= Indian Adoption Project =

Initiative of the US government, 1958–1967

The Indian Adoption Project was an initiative of the United States government that led to thousands of Native American children being adopted by white families. Officially the program led by the Bureau of Indian Affairs, United States Children's Bureau, and Child Welfare League of America placed 395 Native American children with white families between 1958 through 1967. However, thousands of native children were adopted through other agencies during the same time period.

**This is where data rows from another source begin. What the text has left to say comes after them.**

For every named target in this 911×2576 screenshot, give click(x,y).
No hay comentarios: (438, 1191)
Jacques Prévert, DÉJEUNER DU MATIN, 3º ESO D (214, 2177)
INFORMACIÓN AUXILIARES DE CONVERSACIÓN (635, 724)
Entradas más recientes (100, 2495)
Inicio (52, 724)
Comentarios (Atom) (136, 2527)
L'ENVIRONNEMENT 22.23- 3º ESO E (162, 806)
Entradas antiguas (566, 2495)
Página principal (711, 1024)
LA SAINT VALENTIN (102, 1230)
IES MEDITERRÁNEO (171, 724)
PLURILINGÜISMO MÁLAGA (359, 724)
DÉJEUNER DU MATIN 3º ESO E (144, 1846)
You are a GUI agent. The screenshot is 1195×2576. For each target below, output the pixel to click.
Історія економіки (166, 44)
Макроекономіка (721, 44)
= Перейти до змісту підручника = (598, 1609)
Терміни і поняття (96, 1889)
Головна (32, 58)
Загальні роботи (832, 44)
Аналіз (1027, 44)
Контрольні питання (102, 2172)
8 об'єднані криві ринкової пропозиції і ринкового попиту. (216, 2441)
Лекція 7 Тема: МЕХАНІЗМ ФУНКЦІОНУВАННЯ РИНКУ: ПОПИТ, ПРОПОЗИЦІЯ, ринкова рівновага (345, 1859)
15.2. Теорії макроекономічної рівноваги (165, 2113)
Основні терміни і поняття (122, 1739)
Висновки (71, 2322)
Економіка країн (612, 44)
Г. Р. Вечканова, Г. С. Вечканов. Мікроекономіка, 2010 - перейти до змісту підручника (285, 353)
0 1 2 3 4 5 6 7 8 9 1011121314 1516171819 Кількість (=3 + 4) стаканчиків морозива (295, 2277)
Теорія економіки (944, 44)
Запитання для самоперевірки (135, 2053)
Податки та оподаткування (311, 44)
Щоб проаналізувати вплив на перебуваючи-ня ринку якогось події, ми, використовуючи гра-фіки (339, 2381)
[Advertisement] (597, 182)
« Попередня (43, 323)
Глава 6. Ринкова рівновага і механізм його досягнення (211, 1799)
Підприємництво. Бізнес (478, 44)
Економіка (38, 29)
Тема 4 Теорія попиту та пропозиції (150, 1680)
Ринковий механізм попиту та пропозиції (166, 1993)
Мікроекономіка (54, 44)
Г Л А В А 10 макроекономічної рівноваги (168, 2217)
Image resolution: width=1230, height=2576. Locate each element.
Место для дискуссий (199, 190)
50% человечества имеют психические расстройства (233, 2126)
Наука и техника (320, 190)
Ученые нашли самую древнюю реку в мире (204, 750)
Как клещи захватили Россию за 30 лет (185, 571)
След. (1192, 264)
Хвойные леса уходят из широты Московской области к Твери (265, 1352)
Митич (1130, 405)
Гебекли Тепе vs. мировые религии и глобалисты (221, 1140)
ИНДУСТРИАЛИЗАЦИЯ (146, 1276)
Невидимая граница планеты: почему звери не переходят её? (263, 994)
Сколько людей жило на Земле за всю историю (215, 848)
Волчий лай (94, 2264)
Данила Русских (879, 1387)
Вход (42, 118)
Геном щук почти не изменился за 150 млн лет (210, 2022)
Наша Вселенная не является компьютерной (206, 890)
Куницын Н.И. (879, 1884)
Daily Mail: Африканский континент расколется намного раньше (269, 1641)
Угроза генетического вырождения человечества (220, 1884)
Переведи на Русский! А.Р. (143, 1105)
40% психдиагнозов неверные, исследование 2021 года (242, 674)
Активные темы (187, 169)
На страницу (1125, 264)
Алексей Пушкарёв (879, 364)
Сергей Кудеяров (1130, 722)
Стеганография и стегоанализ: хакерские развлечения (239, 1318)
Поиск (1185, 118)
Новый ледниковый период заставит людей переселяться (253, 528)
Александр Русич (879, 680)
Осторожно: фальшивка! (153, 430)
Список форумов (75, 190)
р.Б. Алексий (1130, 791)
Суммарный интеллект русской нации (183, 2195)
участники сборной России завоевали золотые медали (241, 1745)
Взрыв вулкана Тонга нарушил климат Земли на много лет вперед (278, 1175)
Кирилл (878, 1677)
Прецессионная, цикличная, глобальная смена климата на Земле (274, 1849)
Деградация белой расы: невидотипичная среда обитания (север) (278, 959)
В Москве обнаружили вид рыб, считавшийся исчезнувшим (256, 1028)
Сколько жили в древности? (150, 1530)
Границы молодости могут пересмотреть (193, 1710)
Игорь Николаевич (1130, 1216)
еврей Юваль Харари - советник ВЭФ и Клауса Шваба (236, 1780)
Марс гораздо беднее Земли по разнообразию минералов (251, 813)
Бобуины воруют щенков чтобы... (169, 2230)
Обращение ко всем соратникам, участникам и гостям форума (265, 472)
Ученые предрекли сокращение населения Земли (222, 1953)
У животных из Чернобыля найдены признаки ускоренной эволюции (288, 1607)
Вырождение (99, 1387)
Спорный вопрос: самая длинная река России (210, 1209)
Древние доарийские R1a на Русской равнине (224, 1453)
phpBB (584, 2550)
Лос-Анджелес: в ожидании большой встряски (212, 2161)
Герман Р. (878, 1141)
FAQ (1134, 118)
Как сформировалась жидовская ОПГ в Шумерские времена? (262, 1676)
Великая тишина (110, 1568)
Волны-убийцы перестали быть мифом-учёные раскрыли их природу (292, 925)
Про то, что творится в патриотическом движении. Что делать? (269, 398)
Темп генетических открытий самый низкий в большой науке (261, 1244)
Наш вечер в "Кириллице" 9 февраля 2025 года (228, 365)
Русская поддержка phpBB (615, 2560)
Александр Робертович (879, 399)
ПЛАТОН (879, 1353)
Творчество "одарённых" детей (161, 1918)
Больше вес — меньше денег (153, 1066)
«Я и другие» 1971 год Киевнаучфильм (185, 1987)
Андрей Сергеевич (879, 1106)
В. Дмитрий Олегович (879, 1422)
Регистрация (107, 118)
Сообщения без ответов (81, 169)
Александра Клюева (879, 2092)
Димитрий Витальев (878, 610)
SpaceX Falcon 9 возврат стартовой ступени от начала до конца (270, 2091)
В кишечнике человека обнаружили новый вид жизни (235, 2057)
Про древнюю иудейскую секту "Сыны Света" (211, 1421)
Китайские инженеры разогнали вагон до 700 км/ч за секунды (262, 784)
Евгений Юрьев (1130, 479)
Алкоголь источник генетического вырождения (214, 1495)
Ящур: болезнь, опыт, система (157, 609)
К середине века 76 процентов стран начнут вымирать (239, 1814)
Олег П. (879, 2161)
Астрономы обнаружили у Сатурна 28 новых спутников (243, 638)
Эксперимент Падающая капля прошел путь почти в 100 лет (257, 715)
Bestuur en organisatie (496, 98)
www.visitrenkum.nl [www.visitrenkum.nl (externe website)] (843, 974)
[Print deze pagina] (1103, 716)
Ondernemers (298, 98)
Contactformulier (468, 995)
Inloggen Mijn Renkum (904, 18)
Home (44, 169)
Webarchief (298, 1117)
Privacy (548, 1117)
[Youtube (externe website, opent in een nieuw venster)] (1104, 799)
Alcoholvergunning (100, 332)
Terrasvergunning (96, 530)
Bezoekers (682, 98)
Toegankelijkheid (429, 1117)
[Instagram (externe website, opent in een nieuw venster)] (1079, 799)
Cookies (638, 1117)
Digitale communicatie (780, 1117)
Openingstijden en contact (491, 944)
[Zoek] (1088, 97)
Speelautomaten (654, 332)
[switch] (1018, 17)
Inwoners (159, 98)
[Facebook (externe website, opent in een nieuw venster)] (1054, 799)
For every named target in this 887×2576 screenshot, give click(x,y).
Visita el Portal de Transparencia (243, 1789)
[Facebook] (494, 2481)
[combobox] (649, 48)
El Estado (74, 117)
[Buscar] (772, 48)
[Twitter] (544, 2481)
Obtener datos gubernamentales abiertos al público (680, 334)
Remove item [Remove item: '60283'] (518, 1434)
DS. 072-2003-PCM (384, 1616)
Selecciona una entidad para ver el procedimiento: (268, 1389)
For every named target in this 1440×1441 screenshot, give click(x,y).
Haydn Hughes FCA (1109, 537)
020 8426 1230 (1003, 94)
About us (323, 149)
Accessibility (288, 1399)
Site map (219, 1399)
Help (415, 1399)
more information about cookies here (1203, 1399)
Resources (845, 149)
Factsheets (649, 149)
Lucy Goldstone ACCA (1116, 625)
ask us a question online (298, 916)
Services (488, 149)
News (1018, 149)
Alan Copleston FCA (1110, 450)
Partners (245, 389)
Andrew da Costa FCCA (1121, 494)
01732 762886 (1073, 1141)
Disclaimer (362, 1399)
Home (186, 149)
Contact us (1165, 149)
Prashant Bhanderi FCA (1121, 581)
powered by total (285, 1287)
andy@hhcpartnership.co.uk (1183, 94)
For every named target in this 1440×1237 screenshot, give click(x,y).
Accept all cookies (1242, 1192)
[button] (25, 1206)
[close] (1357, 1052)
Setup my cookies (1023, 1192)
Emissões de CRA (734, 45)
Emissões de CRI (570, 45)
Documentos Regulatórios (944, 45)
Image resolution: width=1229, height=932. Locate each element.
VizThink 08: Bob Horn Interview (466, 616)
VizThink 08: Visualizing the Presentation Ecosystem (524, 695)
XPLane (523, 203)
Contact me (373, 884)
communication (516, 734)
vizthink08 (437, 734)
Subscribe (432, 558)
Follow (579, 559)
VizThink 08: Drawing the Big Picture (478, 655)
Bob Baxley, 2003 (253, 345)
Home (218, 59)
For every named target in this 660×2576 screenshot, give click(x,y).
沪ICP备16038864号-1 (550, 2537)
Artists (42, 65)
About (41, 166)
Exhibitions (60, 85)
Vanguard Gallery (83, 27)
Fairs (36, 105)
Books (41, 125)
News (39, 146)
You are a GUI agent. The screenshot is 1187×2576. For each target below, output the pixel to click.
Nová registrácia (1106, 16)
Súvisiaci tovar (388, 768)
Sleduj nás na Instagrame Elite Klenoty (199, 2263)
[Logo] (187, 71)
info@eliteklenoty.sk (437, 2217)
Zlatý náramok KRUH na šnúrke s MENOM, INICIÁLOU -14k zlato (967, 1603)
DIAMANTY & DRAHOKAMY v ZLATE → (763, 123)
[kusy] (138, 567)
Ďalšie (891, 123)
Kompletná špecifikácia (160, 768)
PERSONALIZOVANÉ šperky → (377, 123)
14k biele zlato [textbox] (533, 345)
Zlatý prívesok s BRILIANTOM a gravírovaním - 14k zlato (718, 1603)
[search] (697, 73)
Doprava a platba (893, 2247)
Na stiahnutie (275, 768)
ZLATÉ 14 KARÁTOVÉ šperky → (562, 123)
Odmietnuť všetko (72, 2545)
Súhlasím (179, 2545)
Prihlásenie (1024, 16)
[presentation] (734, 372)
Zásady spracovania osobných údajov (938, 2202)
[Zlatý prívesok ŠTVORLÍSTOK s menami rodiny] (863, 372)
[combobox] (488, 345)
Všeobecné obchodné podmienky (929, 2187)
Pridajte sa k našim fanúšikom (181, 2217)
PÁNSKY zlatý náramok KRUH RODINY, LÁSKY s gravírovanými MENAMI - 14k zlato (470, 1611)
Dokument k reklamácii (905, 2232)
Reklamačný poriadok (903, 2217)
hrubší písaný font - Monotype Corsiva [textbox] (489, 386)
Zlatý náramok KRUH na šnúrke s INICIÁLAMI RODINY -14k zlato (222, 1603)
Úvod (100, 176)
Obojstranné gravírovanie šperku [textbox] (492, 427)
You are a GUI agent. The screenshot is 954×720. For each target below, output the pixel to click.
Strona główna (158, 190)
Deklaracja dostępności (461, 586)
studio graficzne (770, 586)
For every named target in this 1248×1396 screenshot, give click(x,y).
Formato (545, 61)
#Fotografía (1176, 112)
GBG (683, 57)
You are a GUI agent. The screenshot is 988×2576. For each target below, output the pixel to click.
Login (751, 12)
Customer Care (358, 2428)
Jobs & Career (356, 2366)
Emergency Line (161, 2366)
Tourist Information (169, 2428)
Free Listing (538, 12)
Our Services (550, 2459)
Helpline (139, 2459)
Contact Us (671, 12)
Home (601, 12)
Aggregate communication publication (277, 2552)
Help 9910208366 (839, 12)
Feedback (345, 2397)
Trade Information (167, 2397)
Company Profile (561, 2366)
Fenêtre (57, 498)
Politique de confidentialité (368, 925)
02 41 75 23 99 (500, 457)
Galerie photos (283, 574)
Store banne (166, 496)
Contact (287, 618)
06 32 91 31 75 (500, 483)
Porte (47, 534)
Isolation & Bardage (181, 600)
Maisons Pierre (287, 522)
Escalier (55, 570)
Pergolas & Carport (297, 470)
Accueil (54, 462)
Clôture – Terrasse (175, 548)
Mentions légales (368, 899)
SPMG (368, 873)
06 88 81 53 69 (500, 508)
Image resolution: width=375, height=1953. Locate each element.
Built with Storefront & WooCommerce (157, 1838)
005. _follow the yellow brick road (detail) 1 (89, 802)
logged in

While initially seen as an exception to the standard practice of race matching during adoption, Native American advocates reframed it as a continuation of a legacy of "genocidal policies". Congress enacted the Indian Child Welfare Act in 1978 in response to stop the practice and make it harder for native children to be adopted by non-native parents.

== Legacy ==
The Indian Adoption Project was criticized by Margaret Atwood and others as "the kidnapping of indigenous children", although most children were removed from their parents care through legal process, The Child Welfare League of America continued to assist in the adoption of Native American children even after 1967 when the program was ended.

In 1978, Congressional Hearings found that "the wholesale separation of Indian children from their families is perhaps the most tragic and destructive aspect of American Indian life today," leading to the passage of the Indian Child Welfare Act.

In June 2001, Child Welfare League Executive Director Shay Bilchik formally apologized for the Indian Adoption Project saying "No matter how well intentioned and how squarely in the mainstream this was at the time, it was wrong; it was hurtful; and it reflected a kind of bias that surfaces feelings of shame."